Ebenso wichtig wie die Aus- und Weiterbildung für Bauverwalterinnen und -verwalter ist die Ausbildung von Planerinnen und Planern sowie Handwerkerinnen und Handwerkern. Je früher Gefährdungen durch Naturgefahren in Gebäudeplanungen einbezogen werden, desto günstiger und weniger sichtbar sind die Schutzmassnahmen. Auch für Planerinnen und Planer sowie Handwerkerinnen und Handwerker wurde im Berichtsjahr ein Grundlagenseminar durchgeführt (2019: 2 Seminare). Das Thema: «Gebäudeschutz vor Überschwemmung».

Im Lehrgang «Sicherheitsbeauftragte Brandschutz» der AGV werden angehende Sicherheitsbeauftragte nicht nur im Brandschutz unterrichtet, sondern auch für die Anliegen der Elementarschadenprävention sensibilisiert.

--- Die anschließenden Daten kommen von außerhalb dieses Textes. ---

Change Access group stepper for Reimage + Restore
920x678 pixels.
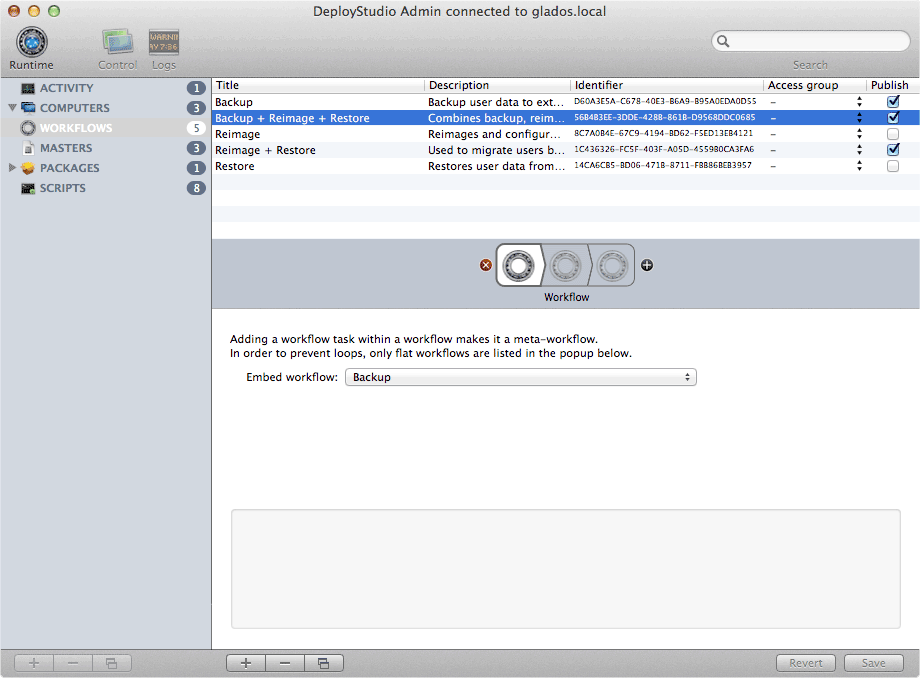tap(858, 150)
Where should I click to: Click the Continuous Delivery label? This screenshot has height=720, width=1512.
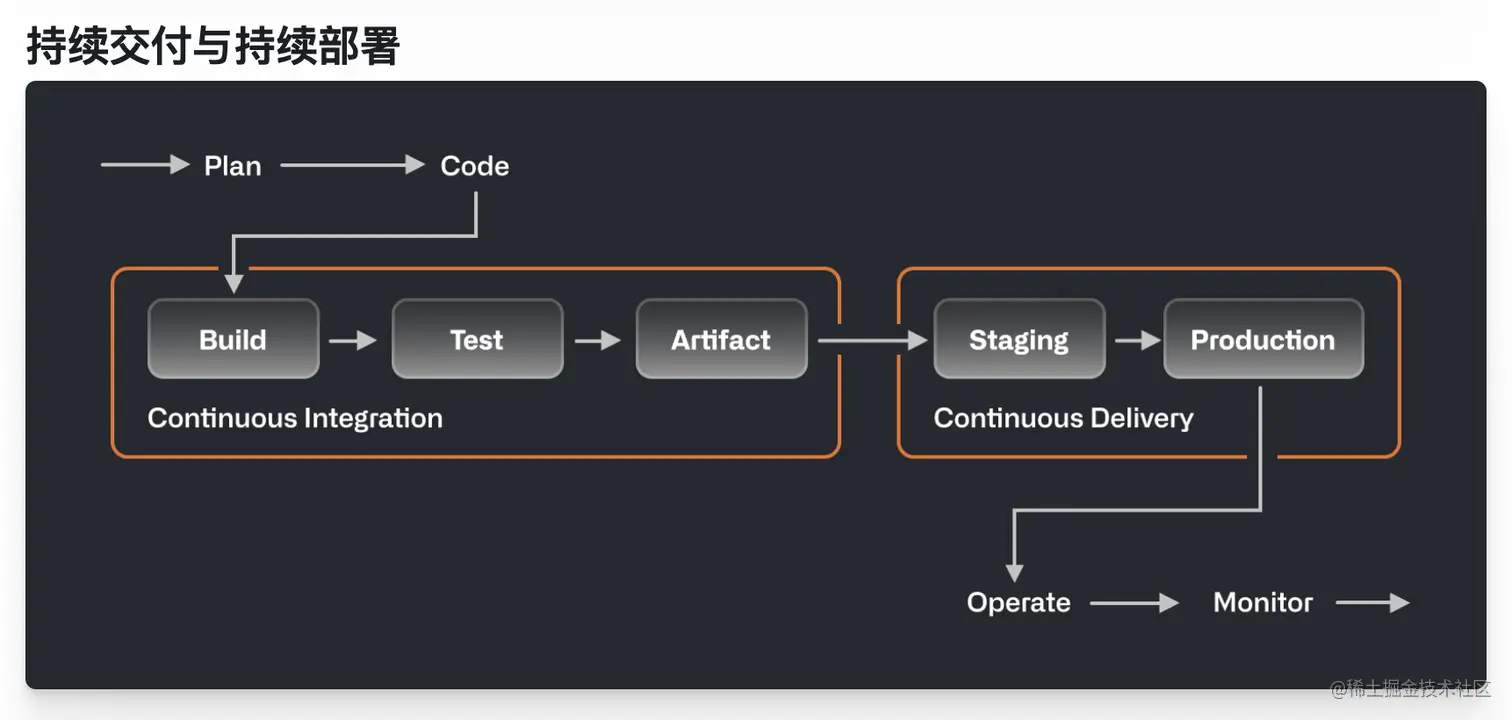(1063, 418)
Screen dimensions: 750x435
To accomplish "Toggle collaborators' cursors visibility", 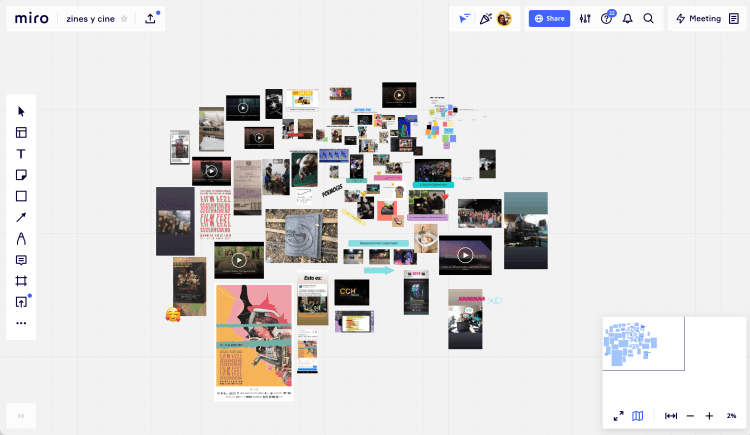I will click(x=464, y=18).
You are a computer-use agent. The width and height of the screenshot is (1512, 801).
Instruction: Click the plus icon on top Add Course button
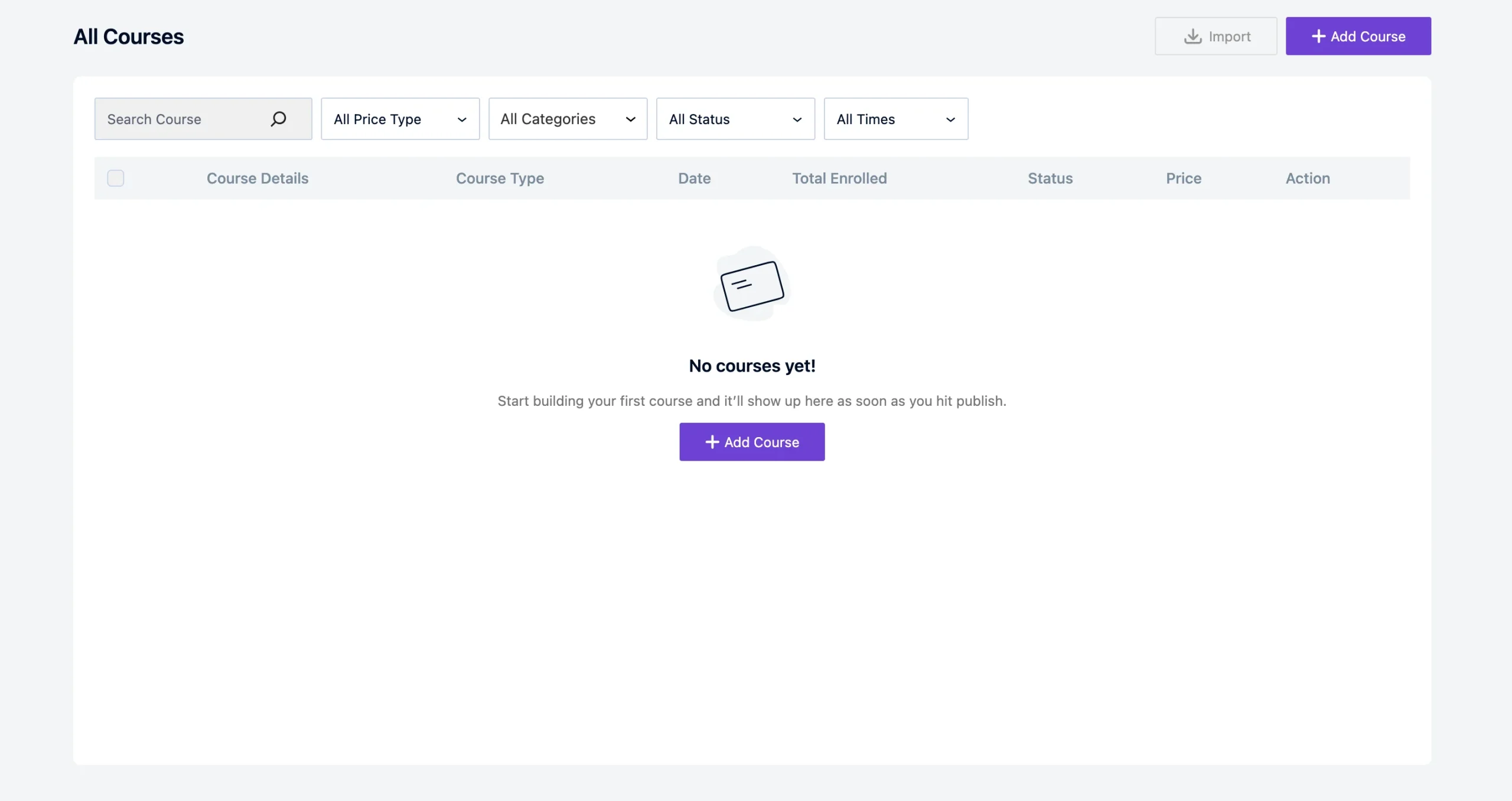[1318, 36]
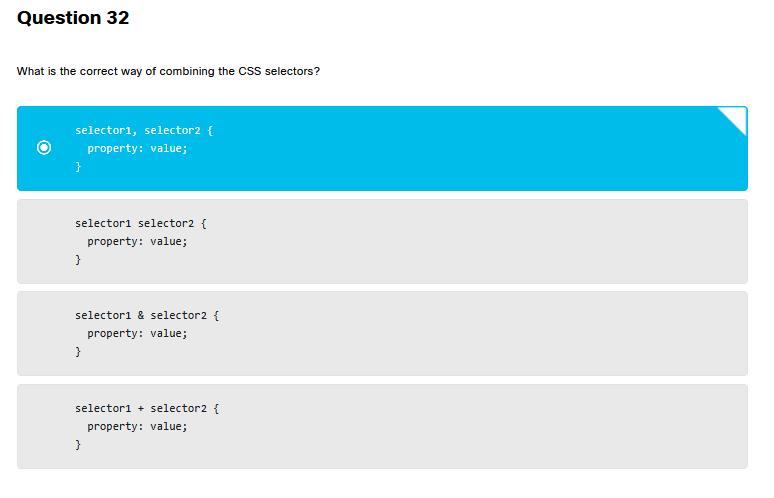Click the "Question 32" heading
The height and width of the screenshot is (498, 774).
pyautogui.click(x=73, y=18)
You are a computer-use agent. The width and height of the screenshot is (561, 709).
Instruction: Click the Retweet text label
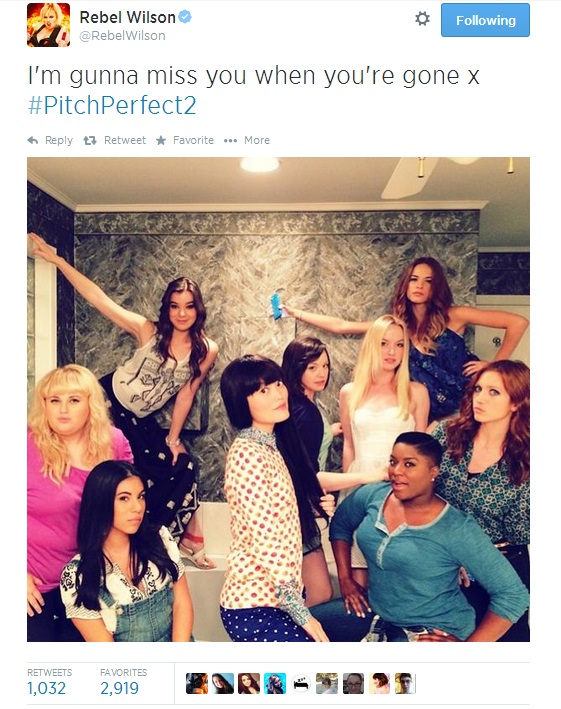(x=125, y=140)
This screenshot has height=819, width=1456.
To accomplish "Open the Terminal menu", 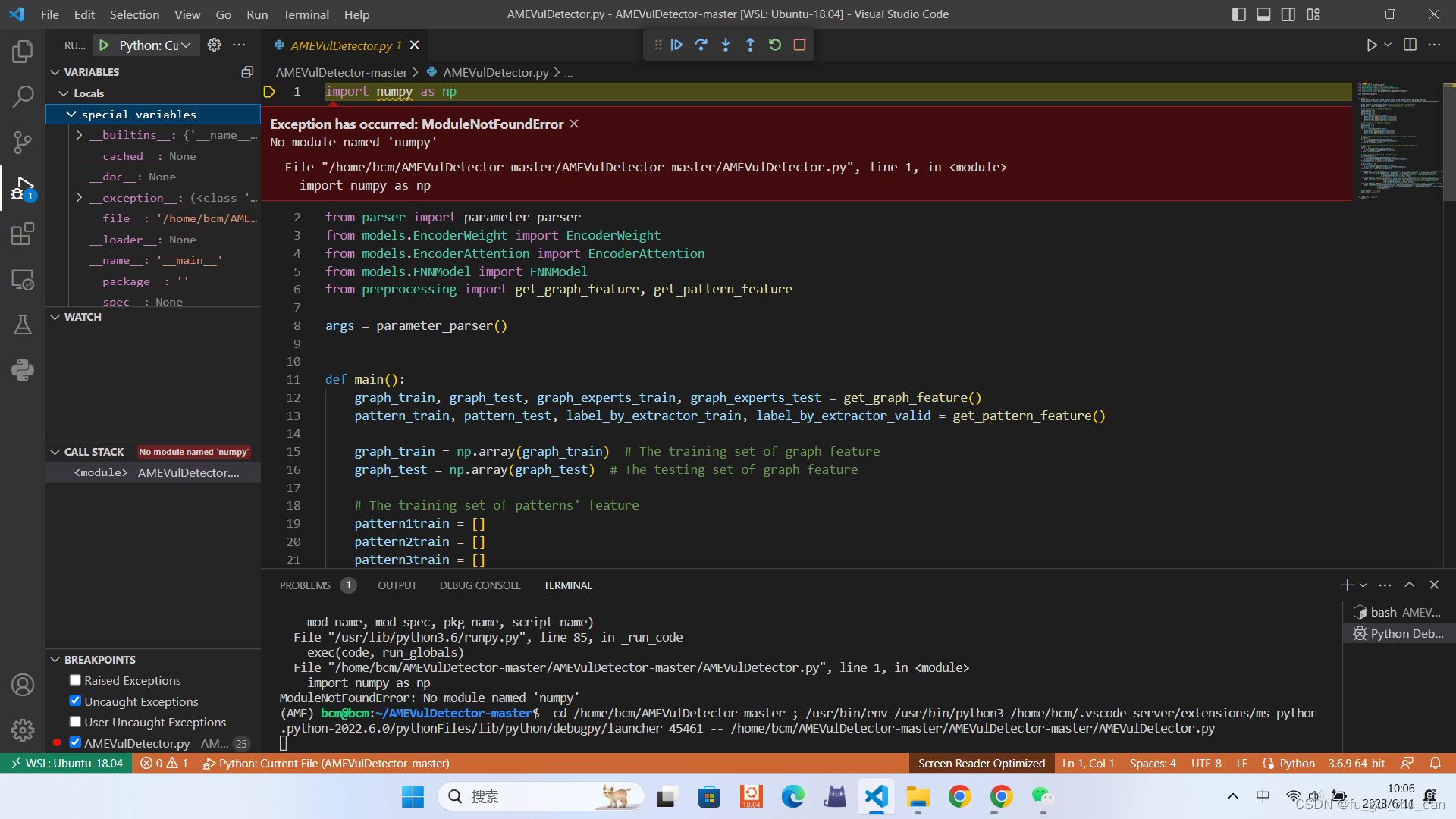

Der Lehrgang findet einmal jährlich statt und bereitet die Teilnehmenden auf die Zertifikatsprüfung «Sicherheitsbeauftragte/r Brandschutz VKF» vor. 

Wie bereits 2019 fand im Berichtsjahr ein Workshop «Zusammenarbeit mit Partnern» im Rahmen des Fachkurses «Elementarschadenintervention» für Offiziere der Abteilung Feuerwehrwesen statt. Die ESP gewährte einen Einblick in die Themen «Elementarschadenprävention» und «Hochwassermanagement Kanton Aargau».

Ausbildung20202019
Seminarteilnehmende124193
Seminare / Veranstaltungen916

Zwei Gemeindebriefe

Im Berichtsjahr informierte die AGV die Gemeinden in zwei Gemeindebriefen über Aktuelles und Neuigkeiten aus den Themenbereichen der Prävention.

Zufriedenheitsumfrage bei den Gemeinden – letzter Meilenstein in Arbeit

2018 hat die AGV die Gemeinden des Kantons Aargau zu ihrer Einschätzung des Dienstleistungsangebots der Abteilung Prävention befragt. Seither hat die ESP die umsetzbaren Anregungen und Verbesserungsvorschläge in ihre Arbeit integriert. Ein Projekt war die Online-Gefährdungsübersicht. Sie zeigt eine sechsteilige Übersichtskarte der gewünschten Region mit Darstellung der Gefährdung durch Hochwasser und Oberflächenabfluss. Die Gefährdungsübersicht ist seit Oktober 2019 für alle unter www.agv-ag.ch/gk zugänglich.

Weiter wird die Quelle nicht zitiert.